Your assignment: Extend the piece below on growing food portions and obesity, picking up right after its final sentence.

In the last 40 years, food portions have grown. What used to be a “normal-sized” portion now wouldn’t fill most of us up.
Quantities of food we’re served in restaurants today are often huge — a 9-inch bowl piled high with pasta and meat or a chicken-fried steak encompassing an entire 12-inch platter.
These super-sized food items seem normal to us now in a phenomenon termed portion distortion, by the National Heart, Lung and Blood Institute (NHLBI) in their Obesity Education Initiative (OEI) slide sets, says Linda Stockman, MS, RD, LD, CDE, Registered Dietitian, Diabetes Educator and Weight Management Program coach.
“Larger portions have translated into larger people.”
Along with the increased portion size comes increased calorie content.
Portion Distortion – Then and Now
- In 1970 a soda was usually 6.5 ounces and 85 calories. Today it’s 20 ounces and 250 calories. That’s a calorie count of a small meal in a cup, notes Ms. Stockman.
- In 1970, a cheeseburger was the size of your palm. Today it’s the size of your whole hand. With double or triple patties. A cheeseburger in 1970 had around 330 calories; today’s cheeseburgers average 590 calories.
- In 1970, a serving of pasta was a half-plate of spaghetti with three small meatballs, containing around 500 calories; today it’s a whole plate, averaging 1025 calories.
Find out more about portion distortion.
Portion Distortion and the Obesity Rate
In 1970 the obesity rate was much lower. As you super-size your food, you may end up super-sizing yourself.
“Larger portions have translated into larger people,” says Ms. Stockman. According to the National Institutes of Health, two-thirds of Americans are now either overweight or obese.

Supplied material:
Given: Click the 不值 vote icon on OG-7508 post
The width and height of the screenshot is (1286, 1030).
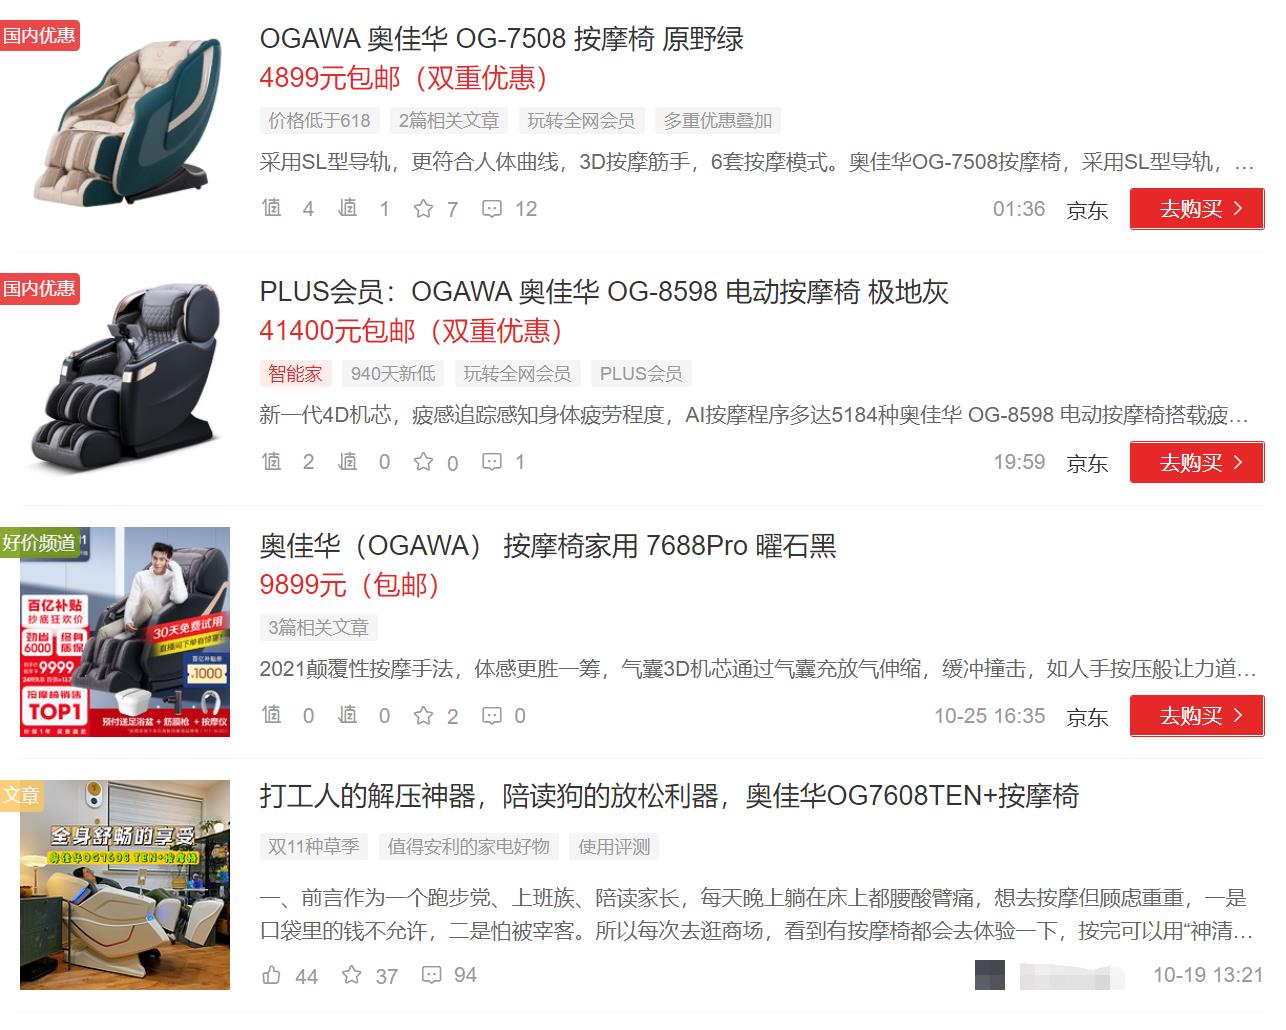Looking at the screenshot, I should click(349, 209).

Answer to this exercise:
Overweight, according to the Centers for Disease Control, is having a body mass index (BMI) between 25 and 29.9; obese is a BMI of 30 or higher. Your BMI is your weight in kilograms (kg) divided by your height in meters squared (m2).
Why Have Portions Become Larger Over Time?
According to the Journal of Nutrition, portion sizes are increasing because of the:
- Increased frequency of eating out
- Increased availability of restaurants
- Increased wealth of many households
- Reduced cost of food production due to agricultural subsidies
- Consumer demand for economic value (“getting a good deal”)
- Restaurant marketing strategies (offering a good deal)
Ms. Stockman says, “I’m hoping as restaurants start to post calories for menu items, this will increase demand for smaller portions and foods prepared with more fat-reduced ingredients.”
The Solution to Portion Distortion
The solution won’t be easy, Ms. Stockman says, because we’ve grown accustomed to seeing and eating large portions.
For example, when McDonald’s Big Mac was introduced in 1968, it was considered huge. Today, a Big Mac may appear meager compared to many burger options.
Ms. Stockman suggests checking out the U.S. Department of Agriculture for help with portion sizes.